ROBERTO CANALI
Cronaca

I saluti romani e l’Anpi, le due piazze contrapposte di Dongo. Il sindaco: “Così ogni anno, ma non ci si abitua”

A ottant’anni dall’arresto di Mussolini, in fuga con una colonna di tedeschi, i nostalgici si radunano per ricordarlo, separati da transenne e polizia dagli antifascisti. Mauro Robba: “Ci sono più partigiani oggi di allora”

I saluti romani e l’Anpi, le due piazze contrapposte di Dongo. Il sindaco: “Così ogni anno, ma non ci si abitua”

Dongo (Como) – È un’eredità ingombrante quella di Dongo e il famoso o famigerato oro, a seconda dei punti di vista, questa volta non c’entra. A pesare come un macigno è la consapevolezza di essere il luogo in cui si è consumato l’epilogo del Fascismo, o per essere più precisi del suo fondatore Benito Mussolini che fu fermato alle 16 del 27 aprile 1945 mentre fuggiva con una colonna tedesca e giustiziato il giorno dopo, a pochi chilometri da qui a Giulino di Mezzegra, di fronte al cancello di Villa Belmonte.

Sindaco Mauro Robba, perché a 80 anni di distanza “i fatti di Dongo” continuano a dividere?

"Forse perché non adottiamo la giusta distanza e la serenità con cui si dovrebbe guardare a un evento storico”.

In pratica si rischia di essere “troppo” partigiani?

“Da questo punto di vista ce ne sono più oggi che allora. Io li ho conosciuti i partigiani, quelli veri, e anzitutto non erano solo di sinistra, ma anche liberali e cattolici. Di quello che è successo qui non parlavano volentieri, avevano fermato la colonna con Mussolini sì, ma poi c’era stata l’ombra dell’oro sparito, le inchieste e le voci su chi dopo la guerra poteva contare su ricchezze insperate. Poi c’era il dolore e anche il rispetto dei morti, che qui sono stati tanti da una parte e dall’altra”.

Oggi cosa c’è?

“C’è una memoria che non è condivisa. Nella piazza dove nell’aprile del 1945 fu fermata la colonna in fuga si fronteggiano l’Anpi e i nostalgici, gli uni a urlare slogan e insulti contro gli altri, divisi da un cordone di sicurezza. Purtroppo succede così ogni anno, anche se non riusciamo a farci l’abitudine”.

E voi cosa fate?

“Abbiamo intitolato la piazza a Giulio Paracchini, nome di battaglia ’Gino’, ucciso dalle Brigate Nere sui monti sopra Dongo il 24 aprile 1945. Abbiamo anche fatto un regolamento comunale che vieta in questo luogo le manifestazioni politiche, ma non è servito a niente, l’autorizzazione non la chiedono a noi”.
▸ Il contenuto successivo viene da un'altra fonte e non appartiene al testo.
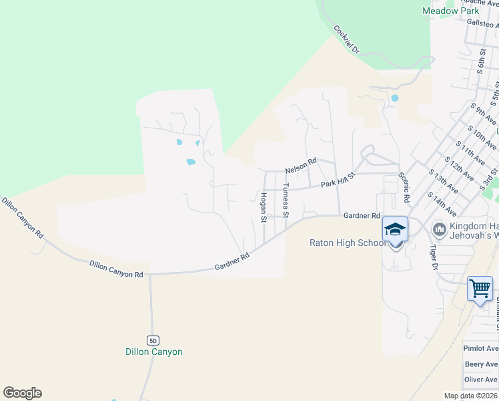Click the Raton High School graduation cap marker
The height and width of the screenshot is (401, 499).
[x=395, y=230]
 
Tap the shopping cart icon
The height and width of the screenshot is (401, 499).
[x=480, y=289]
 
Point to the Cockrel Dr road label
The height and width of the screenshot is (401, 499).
[x=346, y=40]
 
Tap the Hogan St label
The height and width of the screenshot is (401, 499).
[x=264, y=207]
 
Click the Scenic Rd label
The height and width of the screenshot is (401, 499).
[x=404, y=187]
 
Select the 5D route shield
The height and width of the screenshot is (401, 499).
[x=153, y=340]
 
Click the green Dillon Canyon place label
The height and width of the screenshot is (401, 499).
[x=153, y=352]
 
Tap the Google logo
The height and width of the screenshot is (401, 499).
[x=22, y=393]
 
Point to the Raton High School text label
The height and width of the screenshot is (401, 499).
[x=348, y=243]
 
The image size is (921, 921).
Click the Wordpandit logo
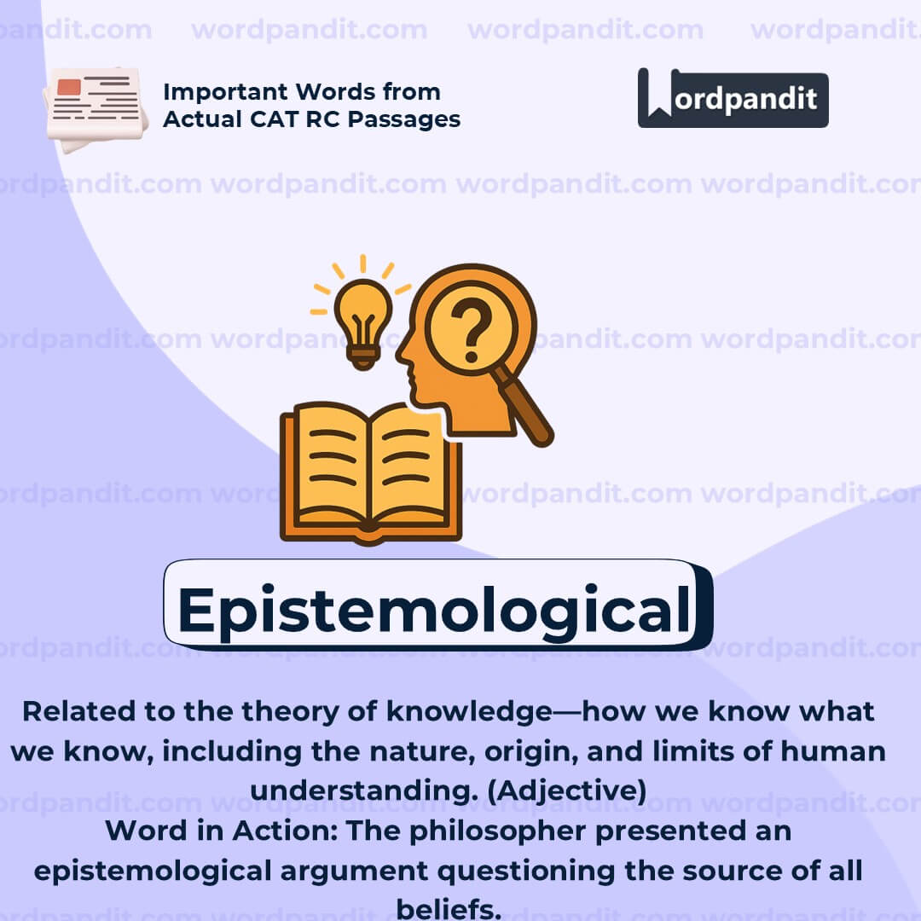[x=733, y=98]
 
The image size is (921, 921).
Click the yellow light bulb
[x=362, y=322]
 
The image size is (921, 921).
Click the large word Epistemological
[x=433, y=609]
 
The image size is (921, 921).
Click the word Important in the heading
[x=229, y=91]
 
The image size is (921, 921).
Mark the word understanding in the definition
[x=356, y=791]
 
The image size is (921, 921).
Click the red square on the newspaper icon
[x=69, y=87]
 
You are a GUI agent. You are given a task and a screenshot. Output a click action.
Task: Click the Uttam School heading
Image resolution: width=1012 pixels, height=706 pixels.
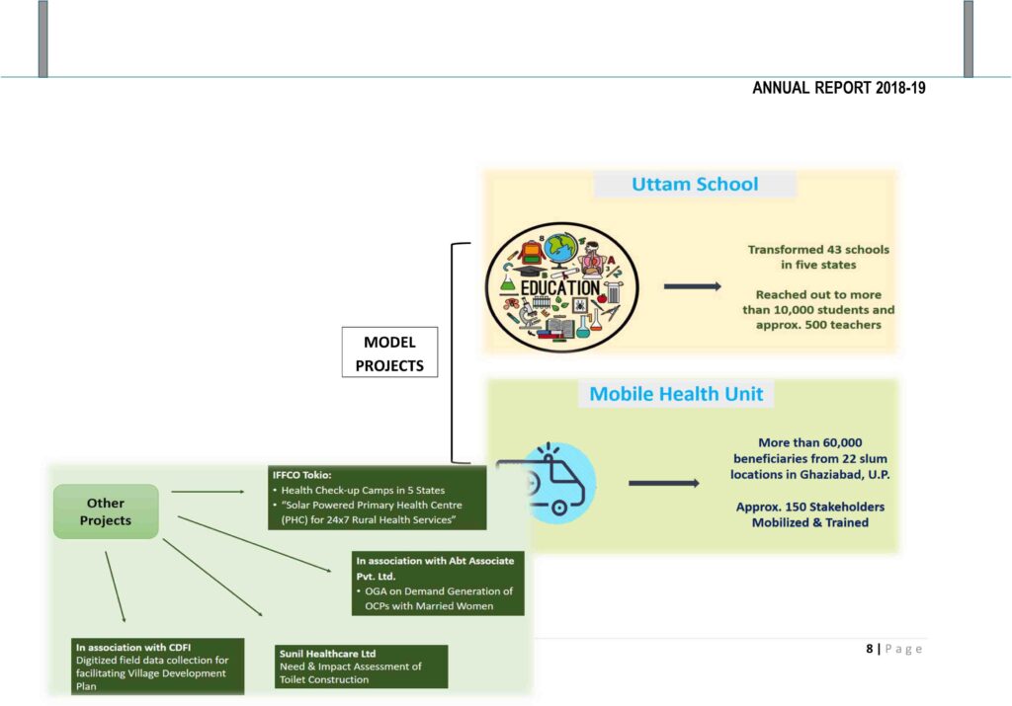(695, 185)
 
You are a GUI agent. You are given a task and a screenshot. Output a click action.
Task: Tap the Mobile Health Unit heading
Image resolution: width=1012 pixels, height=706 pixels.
(676, 394)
Quindi siete costretti a subire?

“Anche quest’anno abbiamo dovuto pagare gli operai che all’alba hanno montato le transenne e divisori, abbastanza alti perché i due fronti non possano vedersi, ma le urla e gli slogan si sentono eccome”.

Quale sarebbe secondo lei il modo giusto di convivere con quei giorni?

“Undici anni fa con l’aiuto e la consulenza di un comitato di storici abbiamo aperto a Palazzo Manzi, il luogo in cui fu portato Mussolini subito dopo la cattura, il Museo della fine della Guerra. Lì organizziamo incontri e convegni tutto l’anno e non solo il 25 Aprile per ricordare cosa accadde qui. Il nuovo direttore è preside dell’Istituto Comprensivo e ha coinvolto anche i ragazzi in questo progetto, questo per noi vuol dire onorare la memoria”.